We were also notified by the BBC that we did not believe the blogger was being fair or accurate in his findings, because no nomx devices were actually compromised or could be compromised unless the users were to take those steps, which could not occur in a real world situation outside of the lab and was proven by the blogger himself, who failed to do so.

When confronted with these details, the blogger began to make statements that nomx was not as secure as we have promised. To counter the claims of the blogger, nomx invited him to perform such an attack on a live nomx device that was not previously rooted by a user and not located on the same network as the attack. We provided that offer through the BBC and the blogger has agreed to test the nomx devices in a fair manner.

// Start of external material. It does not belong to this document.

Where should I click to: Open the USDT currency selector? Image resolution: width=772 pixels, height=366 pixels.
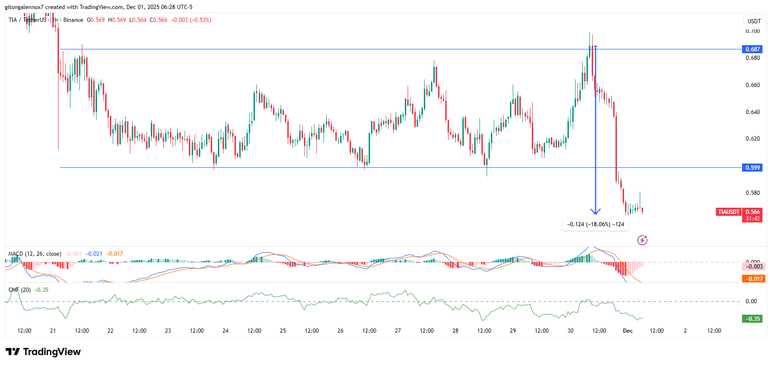[x=754, y=21]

The Testing of nomx in the Real World:

On April 26, nomx provided an email to the blogger from the nomx device with details and requested he hack the nomx device that submitted the email. These emails were also submitted to several interested media, including the BBC, who validated that the device was active and sending/receiving email. The blogger had previously claimed he could compromise the device “in a matter of minutes” but was not able to perform any such feat at any time. In fact, the blogger was not able to do anything at all, counter to his claims that he could, or that others could, and that it was very easy, and that it would affect nomx’s security.

An associate of the blogger who represented the claims publicly stated through media Twitter announcement that they would not participate in any tests, unless they could have physical access to the device in a network they choose. That is not what they originally claimed and demonstrates that their "simple 3-4 minute hack" is not real.

After confirming that they would not participate, we concluded our test with the blogger today and his partners and notified the media as well that this was the outcome. We are forensically examining the device to verify if in fact they attempted to log in to the device, countering assertions that they would not even try.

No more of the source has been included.